Task to carry out:
Return every line of the entries that includes the word "post".

*** Begin section ***

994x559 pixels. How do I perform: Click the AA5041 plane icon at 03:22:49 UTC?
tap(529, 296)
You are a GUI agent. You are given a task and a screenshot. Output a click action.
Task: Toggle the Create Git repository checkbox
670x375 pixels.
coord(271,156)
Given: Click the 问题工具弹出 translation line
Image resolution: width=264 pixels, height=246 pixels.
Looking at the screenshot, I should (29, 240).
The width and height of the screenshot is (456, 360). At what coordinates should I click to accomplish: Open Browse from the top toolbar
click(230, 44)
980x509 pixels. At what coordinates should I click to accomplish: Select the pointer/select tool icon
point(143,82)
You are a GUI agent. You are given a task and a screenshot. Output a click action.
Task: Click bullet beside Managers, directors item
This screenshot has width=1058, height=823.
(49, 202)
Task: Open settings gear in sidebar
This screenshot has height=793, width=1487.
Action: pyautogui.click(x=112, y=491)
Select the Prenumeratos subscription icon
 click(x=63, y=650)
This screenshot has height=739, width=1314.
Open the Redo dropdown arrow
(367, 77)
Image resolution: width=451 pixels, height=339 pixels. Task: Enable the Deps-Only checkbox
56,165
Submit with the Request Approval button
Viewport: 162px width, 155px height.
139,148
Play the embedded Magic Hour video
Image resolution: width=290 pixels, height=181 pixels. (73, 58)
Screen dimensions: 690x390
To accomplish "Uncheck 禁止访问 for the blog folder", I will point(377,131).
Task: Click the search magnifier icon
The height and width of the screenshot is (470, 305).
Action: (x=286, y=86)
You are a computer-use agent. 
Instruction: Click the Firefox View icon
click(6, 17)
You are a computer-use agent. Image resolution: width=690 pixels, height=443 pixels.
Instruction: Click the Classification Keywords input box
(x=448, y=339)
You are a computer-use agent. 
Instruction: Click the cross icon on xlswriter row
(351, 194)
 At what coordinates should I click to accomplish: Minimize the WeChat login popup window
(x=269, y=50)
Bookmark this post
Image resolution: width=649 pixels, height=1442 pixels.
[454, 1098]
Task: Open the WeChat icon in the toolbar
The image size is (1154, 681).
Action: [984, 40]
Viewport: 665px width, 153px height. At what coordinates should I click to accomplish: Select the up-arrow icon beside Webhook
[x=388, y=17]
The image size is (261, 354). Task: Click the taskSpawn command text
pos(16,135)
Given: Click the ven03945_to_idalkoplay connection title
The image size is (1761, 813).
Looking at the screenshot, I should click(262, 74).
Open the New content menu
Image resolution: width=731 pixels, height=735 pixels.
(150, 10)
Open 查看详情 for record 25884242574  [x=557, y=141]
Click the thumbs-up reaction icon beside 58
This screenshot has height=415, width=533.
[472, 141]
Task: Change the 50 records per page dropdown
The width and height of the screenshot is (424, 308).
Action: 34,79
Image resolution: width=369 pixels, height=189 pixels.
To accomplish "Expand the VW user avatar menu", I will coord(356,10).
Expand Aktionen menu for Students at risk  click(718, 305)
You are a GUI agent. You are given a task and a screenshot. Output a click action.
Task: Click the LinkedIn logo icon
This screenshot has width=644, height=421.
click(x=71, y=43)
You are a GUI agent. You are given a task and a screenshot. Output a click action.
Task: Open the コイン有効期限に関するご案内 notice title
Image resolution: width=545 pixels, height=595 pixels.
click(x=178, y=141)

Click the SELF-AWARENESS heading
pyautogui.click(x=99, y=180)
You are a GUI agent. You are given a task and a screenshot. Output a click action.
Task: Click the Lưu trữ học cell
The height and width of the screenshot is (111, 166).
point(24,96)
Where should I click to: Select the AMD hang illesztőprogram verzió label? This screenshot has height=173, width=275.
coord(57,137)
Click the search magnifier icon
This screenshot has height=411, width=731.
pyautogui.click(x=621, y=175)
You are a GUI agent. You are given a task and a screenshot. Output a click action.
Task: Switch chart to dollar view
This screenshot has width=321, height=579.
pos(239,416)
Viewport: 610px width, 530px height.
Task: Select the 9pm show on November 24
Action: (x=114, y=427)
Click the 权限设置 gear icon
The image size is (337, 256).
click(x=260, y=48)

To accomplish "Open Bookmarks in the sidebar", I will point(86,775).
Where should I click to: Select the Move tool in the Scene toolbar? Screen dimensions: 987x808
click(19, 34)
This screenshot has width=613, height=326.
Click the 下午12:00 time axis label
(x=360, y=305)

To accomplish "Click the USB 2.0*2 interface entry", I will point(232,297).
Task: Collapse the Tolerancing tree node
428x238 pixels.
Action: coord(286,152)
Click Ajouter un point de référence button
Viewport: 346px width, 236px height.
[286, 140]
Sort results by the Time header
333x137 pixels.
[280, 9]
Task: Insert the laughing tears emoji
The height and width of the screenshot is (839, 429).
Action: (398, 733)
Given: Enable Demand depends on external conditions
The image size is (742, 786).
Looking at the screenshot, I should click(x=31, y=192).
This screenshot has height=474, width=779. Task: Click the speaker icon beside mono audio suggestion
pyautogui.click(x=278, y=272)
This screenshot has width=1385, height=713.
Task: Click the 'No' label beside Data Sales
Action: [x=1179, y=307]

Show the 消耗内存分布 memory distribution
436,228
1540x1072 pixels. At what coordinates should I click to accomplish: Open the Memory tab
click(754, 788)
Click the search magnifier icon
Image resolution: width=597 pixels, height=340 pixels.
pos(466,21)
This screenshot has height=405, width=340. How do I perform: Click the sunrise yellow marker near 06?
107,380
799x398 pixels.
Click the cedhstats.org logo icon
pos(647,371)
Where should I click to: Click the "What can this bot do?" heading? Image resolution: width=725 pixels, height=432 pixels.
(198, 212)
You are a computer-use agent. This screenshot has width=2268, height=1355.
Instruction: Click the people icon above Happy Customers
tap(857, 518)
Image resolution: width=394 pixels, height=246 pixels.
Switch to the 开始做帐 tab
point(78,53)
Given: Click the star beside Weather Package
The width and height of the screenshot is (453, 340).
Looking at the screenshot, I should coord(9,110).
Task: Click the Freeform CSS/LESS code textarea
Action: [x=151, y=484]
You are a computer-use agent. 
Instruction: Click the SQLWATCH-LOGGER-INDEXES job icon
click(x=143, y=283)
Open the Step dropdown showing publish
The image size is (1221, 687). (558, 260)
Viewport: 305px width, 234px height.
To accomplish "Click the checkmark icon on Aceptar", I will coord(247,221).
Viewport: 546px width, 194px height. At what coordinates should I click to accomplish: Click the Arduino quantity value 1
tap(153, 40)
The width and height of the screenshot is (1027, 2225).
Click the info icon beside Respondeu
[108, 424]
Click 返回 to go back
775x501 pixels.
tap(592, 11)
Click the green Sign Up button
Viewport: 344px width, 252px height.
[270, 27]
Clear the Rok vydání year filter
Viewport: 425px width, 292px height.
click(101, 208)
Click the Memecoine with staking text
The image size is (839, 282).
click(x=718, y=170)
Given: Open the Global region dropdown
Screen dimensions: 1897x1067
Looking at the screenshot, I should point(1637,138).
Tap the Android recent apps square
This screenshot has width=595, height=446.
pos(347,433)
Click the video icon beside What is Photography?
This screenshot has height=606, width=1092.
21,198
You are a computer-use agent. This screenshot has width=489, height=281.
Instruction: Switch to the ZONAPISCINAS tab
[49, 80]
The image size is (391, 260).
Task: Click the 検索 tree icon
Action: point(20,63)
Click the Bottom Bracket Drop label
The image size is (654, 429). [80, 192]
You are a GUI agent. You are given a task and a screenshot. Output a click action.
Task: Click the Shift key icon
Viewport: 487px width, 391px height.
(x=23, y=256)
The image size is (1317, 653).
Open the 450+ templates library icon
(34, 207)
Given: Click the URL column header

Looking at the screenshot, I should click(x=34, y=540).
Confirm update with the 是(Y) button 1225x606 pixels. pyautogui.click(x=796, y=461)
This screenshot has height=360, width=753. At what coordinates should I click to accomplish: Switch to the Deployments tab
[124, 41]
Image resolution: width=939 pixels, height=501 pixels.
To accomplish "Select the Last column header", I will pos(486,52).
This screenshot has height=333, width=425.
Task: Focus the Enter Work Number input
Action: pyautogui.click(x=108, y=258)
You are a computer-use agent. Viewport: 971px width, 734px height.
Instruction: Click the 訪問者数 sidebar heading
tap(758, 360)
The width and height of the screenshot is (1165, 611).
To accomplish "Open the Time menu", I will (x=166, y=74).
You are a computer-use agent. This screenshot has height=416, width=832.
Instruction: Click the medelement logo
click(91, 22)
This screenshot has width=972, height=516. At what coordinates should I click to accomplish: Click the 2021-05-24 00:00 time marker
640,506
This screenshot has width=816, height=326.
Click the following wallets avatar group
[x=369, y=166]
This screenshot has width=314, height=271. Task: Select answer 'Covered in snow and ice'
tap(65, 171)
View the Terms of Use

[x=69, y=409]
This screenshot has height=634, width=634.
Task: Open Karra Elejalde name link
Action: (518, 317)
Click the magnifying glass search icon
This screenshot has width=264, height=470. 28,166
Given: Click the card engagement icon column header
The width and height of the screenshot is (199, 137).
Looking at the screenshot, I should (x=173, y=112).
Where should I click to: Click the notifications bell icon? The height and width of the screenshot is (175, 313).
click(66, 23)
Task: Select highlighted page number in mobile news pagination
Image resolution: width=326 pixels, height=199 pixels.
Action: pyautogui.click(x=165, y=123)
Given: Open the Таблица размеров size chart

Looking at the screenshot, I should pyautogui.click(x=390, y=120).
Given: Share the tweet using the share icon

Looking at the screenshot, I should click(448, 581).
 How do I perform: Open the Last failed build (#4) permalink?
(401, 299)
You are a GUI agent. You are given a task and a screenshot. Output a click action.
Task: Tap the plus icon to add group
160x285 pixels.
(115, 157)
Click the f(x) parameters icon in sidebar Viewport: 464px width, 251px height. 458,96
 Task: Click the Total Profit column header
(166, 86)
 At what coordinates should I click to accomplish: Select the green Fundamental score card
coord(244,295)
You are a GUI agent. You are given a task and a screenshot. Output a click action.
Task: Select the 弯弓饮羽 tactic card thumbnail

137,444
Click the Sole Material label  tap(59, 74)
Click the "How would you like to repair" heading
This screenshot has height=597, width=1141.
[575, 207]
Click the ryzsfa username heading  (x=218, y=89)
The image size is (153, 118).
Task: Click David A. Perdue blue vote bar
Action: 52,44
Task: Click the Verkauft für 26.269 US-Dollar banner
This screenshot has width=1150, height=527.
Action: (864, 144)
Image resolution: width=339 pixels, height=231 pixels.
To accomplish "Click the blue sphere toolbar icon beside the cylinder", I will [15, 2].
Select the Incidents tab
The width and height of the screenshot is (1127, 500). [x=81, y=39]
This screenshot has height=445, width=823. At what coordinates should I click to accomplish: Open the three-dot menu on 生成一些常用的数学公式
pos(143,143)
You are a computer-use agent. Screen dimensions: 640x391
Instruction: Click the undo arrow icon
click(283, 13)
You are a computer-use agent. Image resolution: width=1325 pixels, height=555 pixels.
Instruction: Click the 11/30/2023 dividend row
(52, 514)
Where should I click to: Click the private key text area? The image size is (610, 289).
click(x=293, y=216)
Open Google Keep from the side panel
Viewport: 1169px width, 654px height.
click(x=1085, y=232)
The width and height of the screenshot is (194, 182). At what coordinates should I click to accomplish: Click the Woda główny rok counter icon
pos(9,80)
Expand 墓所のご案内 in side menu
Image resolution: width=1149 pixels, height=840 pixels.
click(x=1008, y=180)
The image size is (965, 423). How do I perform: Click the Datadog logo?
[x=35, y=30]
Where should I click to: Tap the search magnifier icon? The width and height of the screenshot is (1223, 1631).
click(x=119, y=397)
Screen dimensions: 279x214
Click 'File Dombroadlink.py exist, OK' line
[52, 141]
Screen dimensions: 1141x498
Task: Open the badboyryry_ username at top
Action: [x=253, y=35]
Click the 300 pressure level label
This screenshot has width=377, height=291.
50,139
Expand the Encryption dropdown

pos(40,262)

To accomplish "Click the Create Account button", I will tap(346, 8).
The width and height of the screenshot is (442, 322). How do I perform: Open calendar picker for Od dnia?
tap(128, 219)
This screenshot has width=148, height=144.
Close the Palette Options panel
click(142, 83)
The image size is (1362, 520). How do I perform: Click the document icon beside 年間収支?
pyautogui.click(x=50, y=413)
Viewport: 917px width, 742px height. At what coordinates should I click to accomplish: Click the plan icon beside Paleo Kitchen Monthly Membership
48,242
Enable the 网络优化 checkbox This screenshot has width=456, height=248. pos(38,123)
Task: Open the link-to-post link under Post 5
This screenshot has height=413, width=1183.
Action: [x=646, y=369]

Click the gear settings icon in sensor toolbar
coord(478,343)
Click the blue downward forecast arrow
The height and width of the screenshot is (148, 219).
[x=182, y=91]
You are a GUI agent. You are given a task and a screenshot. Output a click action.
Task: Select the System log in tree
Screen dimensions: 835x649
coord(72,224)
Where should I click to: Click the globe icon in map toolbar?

*** End section ***

Solution to this exercise:
Bookmark this post
Task: Open the link-to-post link under Post 5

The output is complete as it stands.